You'll no longer need to pay $10 a month to see information for the past 30 or 90 days.

Cherlynn Low / Engadget

One of our biggest complaints about Fitbit products for years is the fact that you'll need to pay the $10 monthly fee to see your historical data. For example, you could only see up to seven days' worth of your breathing rate, resting heart rate and heart rate variation, and just 90 days of everything else if you didn't shell out. It was one of the biggest drawbacks of devices like the Pixel Watch, especially when you consider that competing products from Apple and Samsung don't lock your own data behind a paywall. Today, Google announced that it's making "more of the insightful data from Fitbit's Health Metrics Dashboard available without a subscription to all of its users."

This includes breathing rate, heart rate variability, skin temperature, oxygen saturation and resting heart rate. "Now, even without a Premium subscription, users will now be able to see 30-day and 90-day views of their data to track trends over time," the company said in a statement.
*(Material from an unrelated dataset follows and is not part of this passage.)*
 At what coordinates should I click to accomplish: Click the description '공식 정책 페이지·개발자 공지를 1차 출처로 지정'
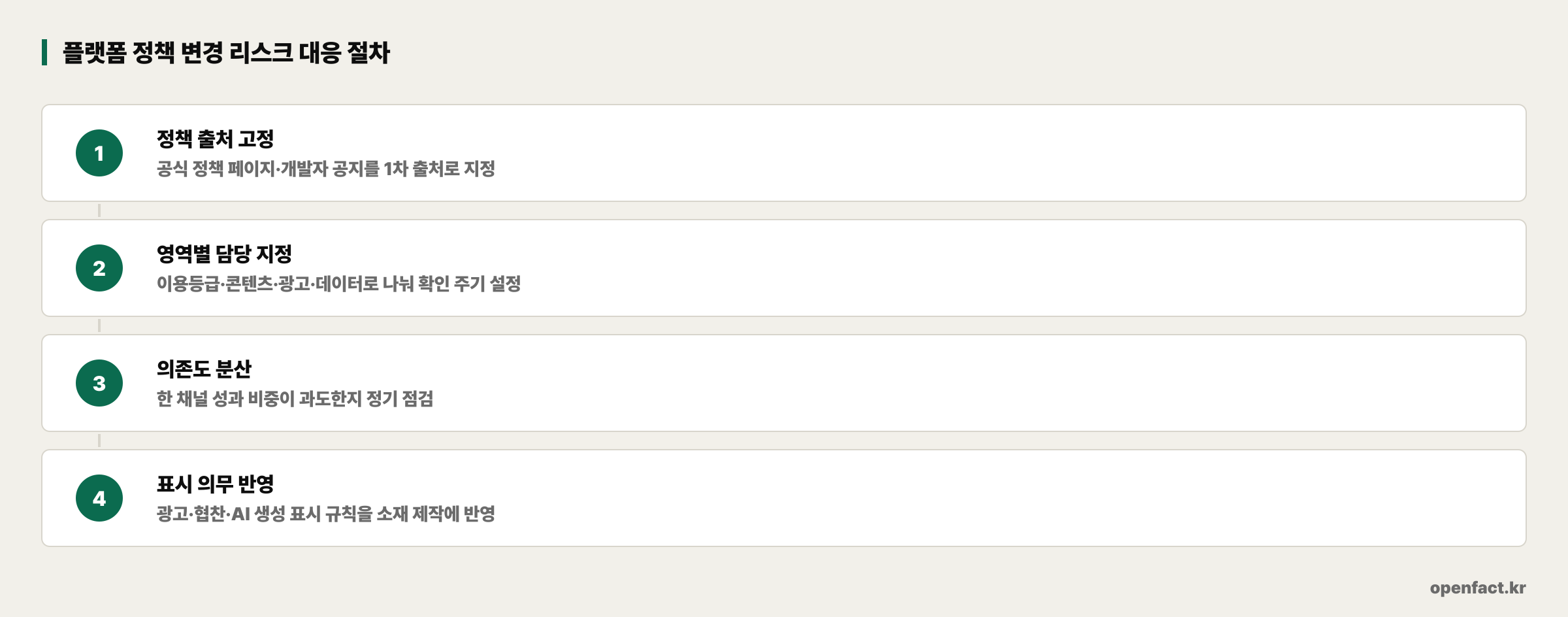point(325,169)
To be clear, more-basic metrics like step count, miles traveled, calories burned and heart rate have always been free, while the information listed above were presented in the Health Metrics dashboard as daily, weekly, monthly or 90-day summaries.

While there is still a 90-day limit to how far back you can see your historical activity for those metrics, this at least brings Fitbit products closer to the competition. The company does have industry-leading health and sleep-tracking features, including the ability to see how much time you spend in zones like REM, deep and light sleep throughout the night. As of now, information like those sleep stages are not locked behind Premium, although Sleep Profile, Guided Sleep Programs, Snore Detect and additional insights around what's impacting your Sleep Score are.

It's good that Fitbit no longer paywalls your Sleep Stages, since Apple recently added the same feature to watchOS, while Samsung has offered it for years. And both competitors grant this, along with other sleep metrics and guidance, to their users without charging extra.

Update (at 4pm ET): This article was updated to confirm that Sleep Stages is not a Premium feature, while spelling out which sleep-related features are.